Public Health officials said they are seeing a rise in HIV infections among heterosexual injection drug users in Seattle.

"This is unusual because previously HIV infection among heterosexual injection drug users or persons who inject drugs and don't have another risk factor has been uncommon in King County," said Dr. Jeff Duchin with Public Health- Seattle & King County.

So far this year, 19 heterosexuals have tested positive for HIV in King County.

Last year, 7 cases were reported.

Duchin attributes this increase to the rise in methamphetamine use among opioid users.

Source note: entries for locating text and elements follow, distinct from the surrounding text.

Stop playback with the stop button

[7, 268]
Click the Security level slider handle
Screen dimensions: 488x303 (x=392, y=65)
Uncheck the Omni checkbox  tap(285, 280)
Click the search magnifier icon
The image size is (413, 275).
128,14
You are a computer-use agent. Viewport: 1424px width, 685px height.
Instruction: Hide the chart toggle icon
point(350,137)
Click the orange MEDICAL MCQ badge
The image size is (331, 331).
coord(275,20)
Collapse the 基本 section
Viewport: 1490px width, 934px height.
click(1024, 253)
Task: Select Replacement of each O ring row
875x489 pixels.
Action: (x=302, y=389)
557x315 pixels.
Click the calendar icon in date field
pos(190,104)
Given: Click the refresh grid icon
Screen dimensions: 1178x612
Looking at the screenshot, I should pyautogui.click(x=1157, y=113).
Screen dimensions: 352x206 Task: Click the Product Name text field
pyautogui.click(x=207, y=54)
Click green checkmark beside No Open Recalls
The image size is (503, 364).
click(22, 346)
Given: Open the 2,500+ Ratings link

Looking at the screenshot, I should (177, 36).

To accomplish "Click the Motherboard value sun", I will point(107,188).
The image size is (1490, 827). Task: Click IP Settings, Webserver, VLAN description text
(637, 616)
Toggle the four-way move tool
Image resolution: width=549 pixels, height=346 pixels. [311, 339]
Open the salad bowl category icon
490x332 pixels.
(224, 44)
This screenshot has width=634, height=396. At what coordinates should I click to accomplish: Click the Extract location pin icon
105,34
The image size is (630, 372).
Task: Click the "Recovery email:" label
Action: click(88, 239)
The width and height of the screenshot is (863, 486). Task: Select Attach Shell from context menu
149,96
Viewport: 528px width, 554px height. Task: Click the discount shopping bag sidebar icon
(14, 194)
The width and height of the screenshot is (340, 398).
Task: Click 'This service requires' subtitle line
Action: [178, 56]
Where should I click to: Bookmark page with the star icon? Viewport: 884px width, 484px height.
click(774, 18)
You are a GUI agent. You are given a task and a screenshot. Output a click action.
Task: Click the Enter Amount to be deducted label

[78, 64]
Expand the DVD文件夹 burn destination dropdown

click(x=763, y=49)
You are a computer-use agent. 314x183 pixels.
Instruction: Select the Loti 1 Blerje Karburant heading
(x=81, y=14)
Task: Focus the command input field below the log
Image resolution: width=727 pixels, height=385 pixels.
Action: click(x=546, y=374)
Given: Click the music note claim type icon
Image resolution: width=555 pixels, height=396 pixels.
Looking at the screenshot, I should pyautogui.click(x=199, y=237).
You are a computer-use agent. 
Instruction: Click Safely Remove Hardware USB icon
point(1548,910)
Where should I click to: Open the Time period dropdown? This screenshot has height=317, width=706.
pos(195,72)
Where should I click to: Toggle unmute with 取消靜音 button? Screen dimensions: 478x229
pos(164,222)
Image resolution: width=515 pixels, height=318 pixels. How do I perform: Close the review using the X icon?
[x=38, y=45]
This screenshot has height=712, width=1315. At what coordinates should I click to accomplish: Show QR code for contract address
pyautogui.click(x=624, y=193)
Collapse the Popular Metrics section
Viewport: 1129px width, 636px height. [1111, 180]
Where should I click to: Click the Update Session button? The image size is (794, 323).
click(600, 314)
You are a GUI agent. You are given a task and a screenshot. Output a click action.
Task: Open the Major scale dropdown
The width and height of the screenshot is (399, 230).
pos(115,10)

Meth use was primarily used in the homosexual community, said Duchin. But now officials are seeing overdose victims, regardless of their sexual preference, with meth and opioids in their system.

"If HIV begins to spread in a new population of persons who inject drugs who don't have other risk factors for HIV -- there can be a large outbreak, potentially. There is a large number of susceptible people who are practicing risky behaviors that can promote the spread of HIV. Up until now, HIV had not really been circulating in that community which has been very fortunate for them and us," said Duchin.

Since February, Public Health has identified a cluster of eight people with HIV in north Seattle. They all told health officials they were recently homeless and used illicit drugs.

Public Health discovered these cases through a combination of routine HIV testing, investigation of newly reported cases and HIV testing outreach efforts.

They alerted health care providers in King County three weeks ago, and are increasing outreach and testing programs.